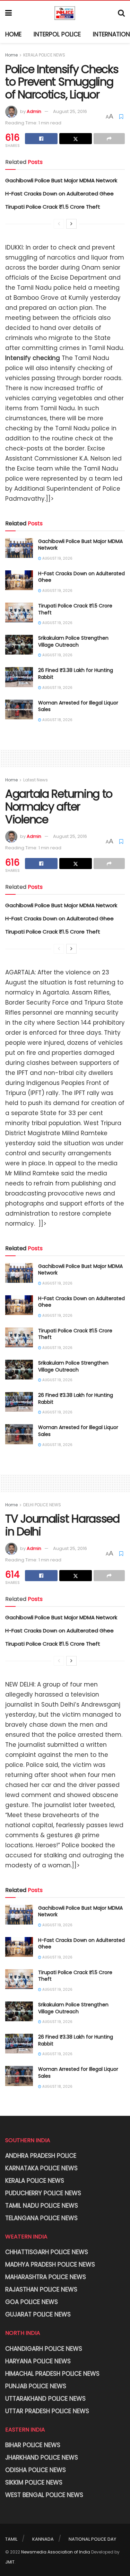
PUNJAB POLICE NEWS (35, 2386)
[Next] (71, 224)
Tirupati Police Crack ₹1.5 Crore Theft (52, 206)
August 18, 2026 (56, 719)
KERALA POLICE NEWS (44, 55)
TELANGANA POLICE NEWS (41, 2218)
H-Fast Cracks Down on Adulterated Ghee (59, 193)
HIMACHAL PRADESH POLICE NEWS (52, 2373)
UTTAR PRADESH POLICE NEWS (47, 2411)
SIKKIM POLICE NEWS (33, 2482)
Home (13, 34)
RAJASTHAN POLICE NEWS (41, 2289)
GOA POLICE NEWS (31, 2302)
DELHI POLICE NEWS (42, 1505)
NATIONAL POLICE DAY (92, 2539)
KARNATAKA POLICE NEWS (41, 2168)
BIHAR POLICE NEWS (32, 2445)
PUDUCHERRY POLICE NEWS (43, 2193)
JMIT (10, 2562)
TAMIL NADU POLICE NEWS (41, 2205)
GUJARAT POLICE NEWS (38, 2314)
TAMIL (11, 2539)
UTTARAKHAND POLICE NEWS (45, 2398)
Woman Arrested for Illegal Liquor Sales (78, 706)
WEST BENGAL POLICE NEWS (44, 2495)
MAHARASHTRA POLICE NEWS (45, 2277)
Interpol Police (57, 34)
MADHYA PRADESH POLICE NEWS (50, 2264)
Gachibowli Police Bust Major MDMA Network (61, 180)
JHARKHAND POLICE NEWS (41, 2457)
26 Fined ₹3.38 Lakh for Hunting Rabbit (75, 674)
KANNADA (43, 2539)
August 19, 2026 (56, 558)
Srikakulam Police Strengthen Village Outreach (73, 641)
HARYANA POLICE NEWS (38, 2361)
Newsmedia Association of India (55, 2552)
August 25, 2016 (70, 111)
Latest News (35, 780)
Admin (34, 111)
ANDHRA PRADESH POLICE (40, 2156)
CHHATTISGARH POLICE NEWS (46, 2252)
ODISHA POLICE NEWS (35, 2470)
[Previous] (59, 224)
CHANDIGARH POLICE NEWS (43, 2349)
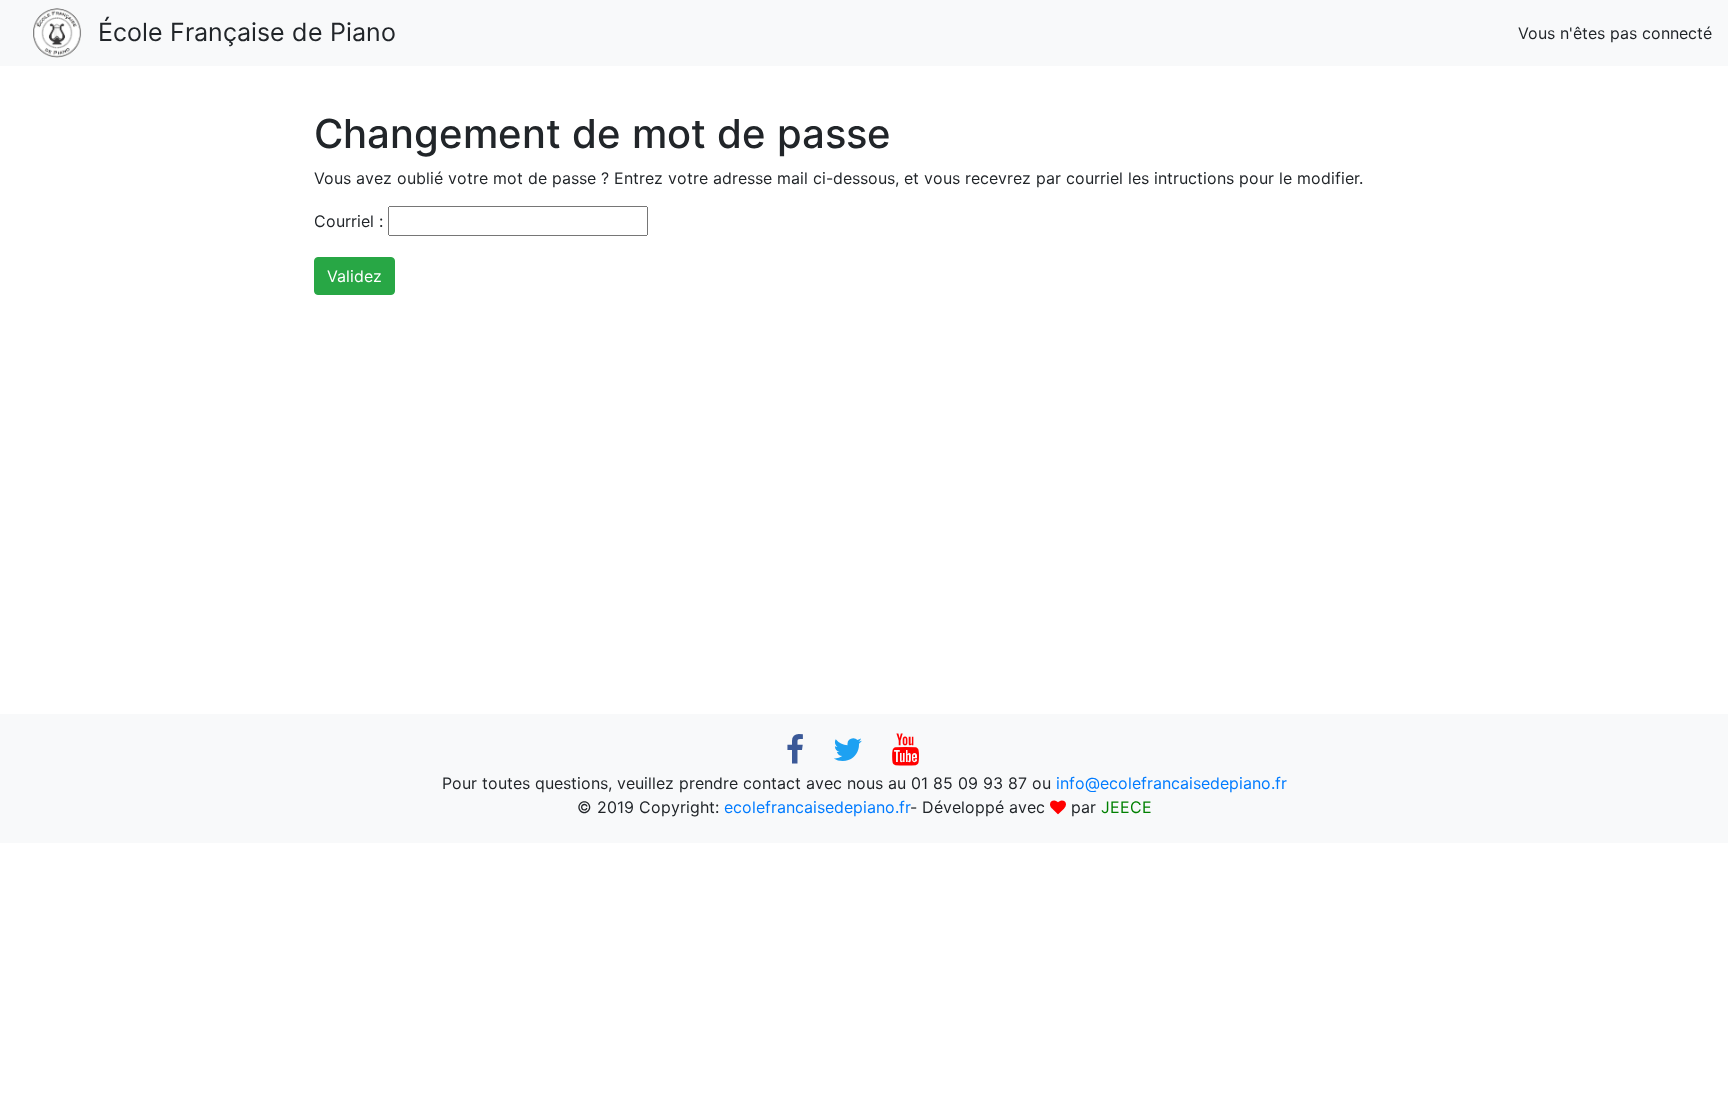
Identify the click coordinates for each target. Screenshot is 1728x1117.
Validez (354, 276)
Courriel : (348, 221)
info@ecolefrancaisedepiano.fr (1171, 783)
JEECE (1126, 807)
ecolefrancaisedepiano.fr (817, 807)
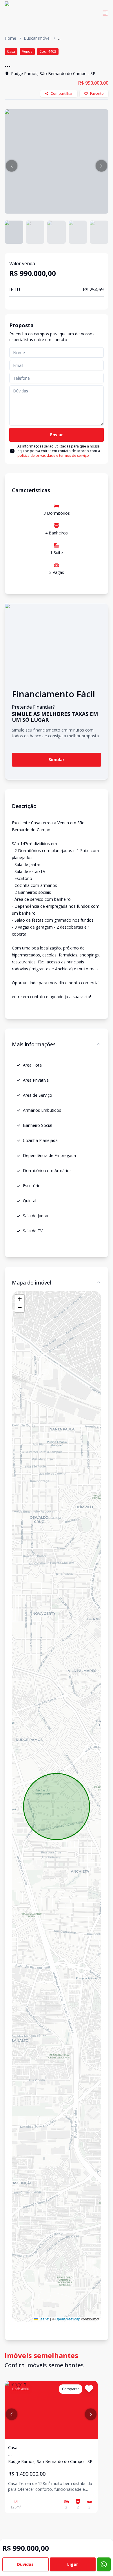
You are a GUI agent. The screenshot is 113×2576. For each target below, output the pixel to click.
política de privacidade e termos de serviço (53, 455)
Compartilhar (62, 93)
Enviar (56, 434)
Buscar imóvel (37, 38)
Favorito (97, 93)
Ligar (72, 2564)
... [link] (59, 38)
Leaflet (43, 2318)
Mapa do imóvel (31, 1282)
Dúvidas (25, 2564)
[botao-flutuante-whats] (104, 2564)
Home (10, 38)
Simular (56, 759)
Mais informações (34, 1044)
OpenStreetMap (67, 2318)
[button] (11, 166)
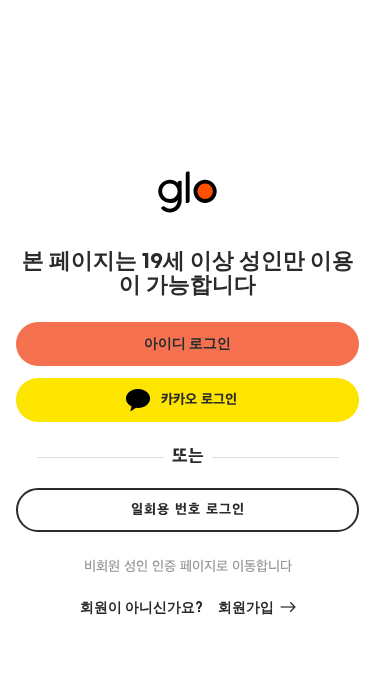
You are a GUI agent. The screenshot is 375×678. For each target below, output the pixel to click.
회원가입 (246, 608)
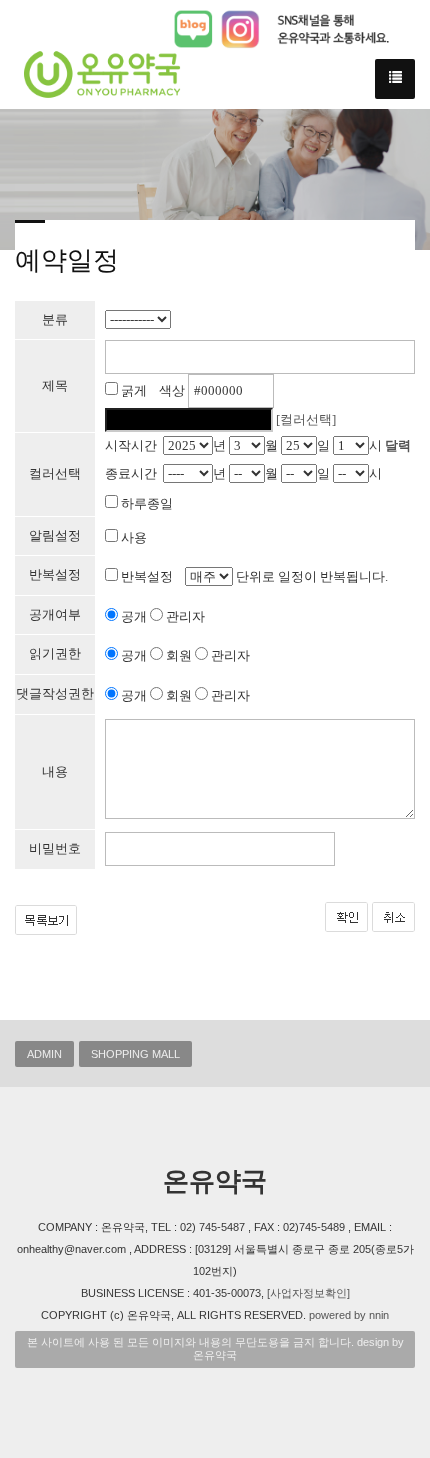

================================

• **Task instructions**
Would you please repeat only the lines above, beginning at the one that has "KERALA POLICE NEWS (44, 55)" and stopping after the one that has "Home (10, 38)", exactly and with no pictures?

• **Finished exercise**
KERALA POLICE NEWS (44, 55)
TELANGANA POLICE NEWS (41, 2218)
H-Fast Cracks Down on Adulterated Ghee (59, 193)
HIMACHAL PRADESH POLICE NEWS (52, 2373)
UTTAR PRADESH POLICE NEWS (47, 2411)
SIKKIM POLICE NEWS (33, 2482)
Home (13, 34)
RAJASTHAN POLICE NEWS (41, 2289)
GOA POLICE NEWS (31, 2302)
DELHI POLICE NEWS (42, 1505)
NATIONAL POLICE DAY (92, 2539)
KARNATAKA POLICE NEWS (41, 2168)
BIHAR POLICE NEWS (32, 2445)
PUDUCHERRY POLICE NEWS (43, 2193)
JMIT (10, 2562)
TAMIL NADU POLICE NEWS (41, 2205)
GUJARAT POLICE NEWS (38, 2314)
TAMIL (11, 2539)
UTTARAKHAND POLICE NEWS (45, 2398)
Woman Arrested for Illegal Liquor Sales (78, 706)
WEST BENGAL POLICE NEWS (44, 2495)
MAHARASHTRA POLICE NEWS (45, 2277)
Interpol Police (57, 34)
MADHYA PRADESH POLICE NEWS (50, 2264)
Gachibowli Police Bust Major MDMA Network (61, 180)
JHARKHAND POLICE NEWS (41, 2457)
26 Fined ₹3.38 Lakh for Hunting Rabbit (75, 674)
KANNADA (43, 2539)
August 19, 2026 (56, 558)
Srikakulam Police Strengthen Village Outreach (73, 641)
HARYANA POLICE NEWS (38, 2361)
Newsmedia Association of India (55, 2552)
August 25, 2016 (70, 111)
Latest News (35, 780)
Admin (34, 111)
ANDHRA PRADESH POLICE (40, 2156)
CHHATTISGARH POLICE NEWS (46, 2252)
ODISHA POLICE NEWS (35, 2470)
[Previous] (59, 224)
CHANDIGARH POLICE NEWS (43, 2349)
Identify the click coordinates for each target. Screenshot is 1728x1117.
Validez (354, 276)
Courriel : (348, 221)
info@ecolefrancaisedepiano.fr (1171, 783)
JEECE (1126, 807)
ecolefrancaisedepiano.fr (817, 807)
You are a GUI agent. The screenshot is 113×2576. For each target below, output the pixel to click.
política de privacidade e termos de serviço (53, 455)
Compartilhar (62, 93)
Enviar (56, 434)
Buscar imóvel (37, 38)
Favorito (97, 93)
Ligar (72, 2564)
... [link] (59, 38)
Leaflet (43, 2318)
Mapa do imóvel (31, 1282)
Dúvidas (25, 2564)
[botao-flutuante-whats] (104, 2564)
Home (10, 38)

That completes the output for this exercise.